EXERCISE —
What needs transcribing is the line with "You are a GUI" and every line after it to the end of the records, exactly and alone, with no pictures.

(Stored records)

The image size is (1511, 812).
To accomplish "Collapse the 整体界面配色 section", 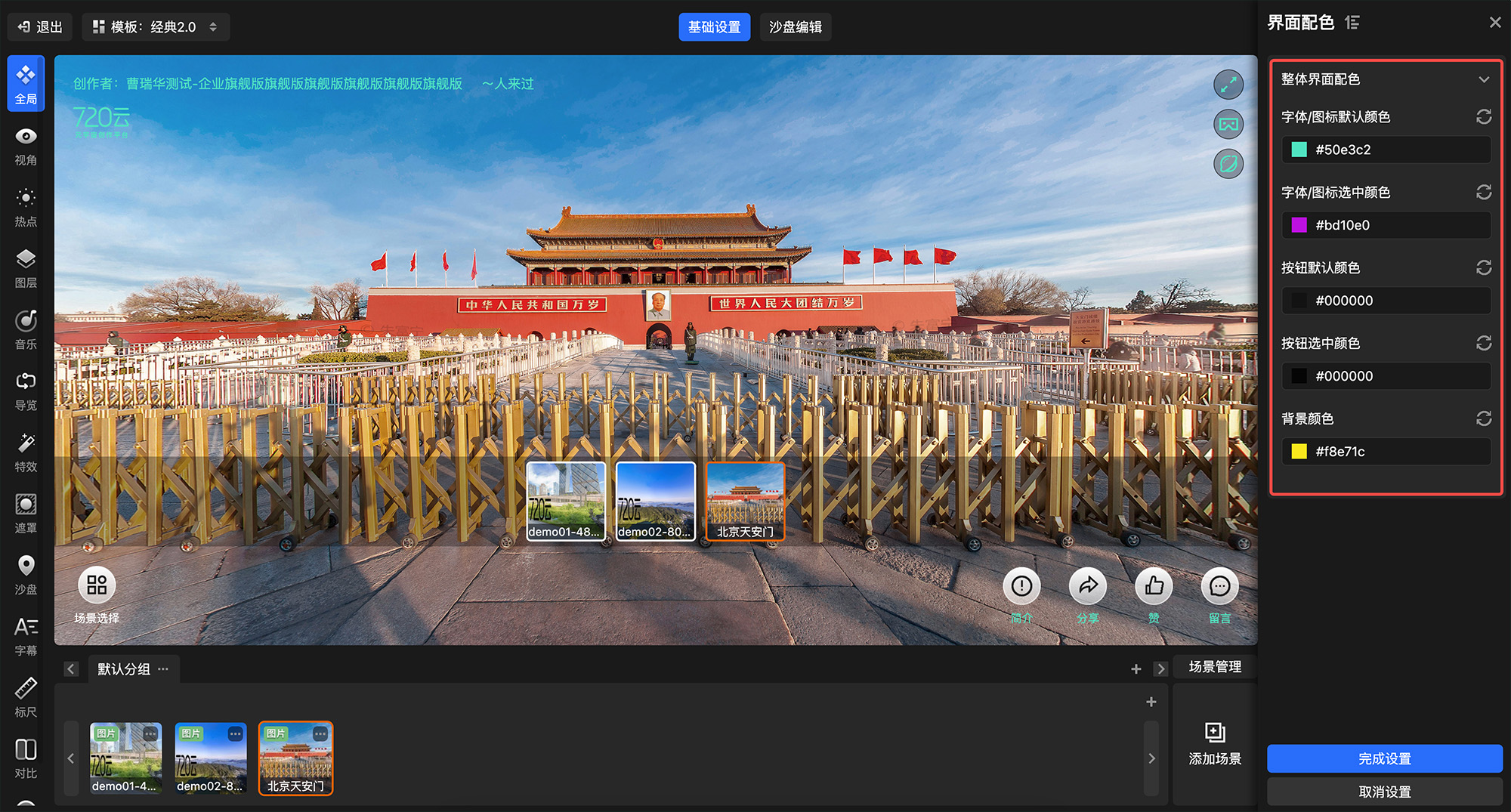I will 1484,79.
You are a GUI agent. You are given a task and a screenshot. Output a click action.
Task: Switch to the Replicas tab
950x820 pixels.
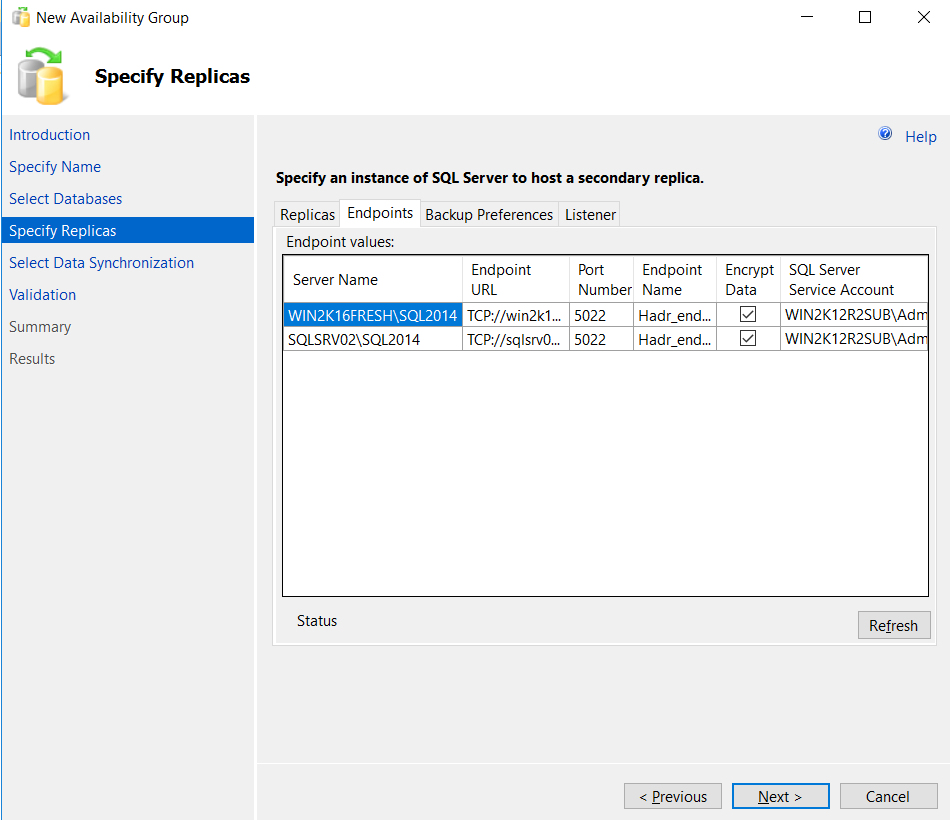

ANSWER BELOW —
You are a GUI agent. You are given a task and a screenshot. Output a click action.
Task: Switch to the Replicas tab
950x820 pixels.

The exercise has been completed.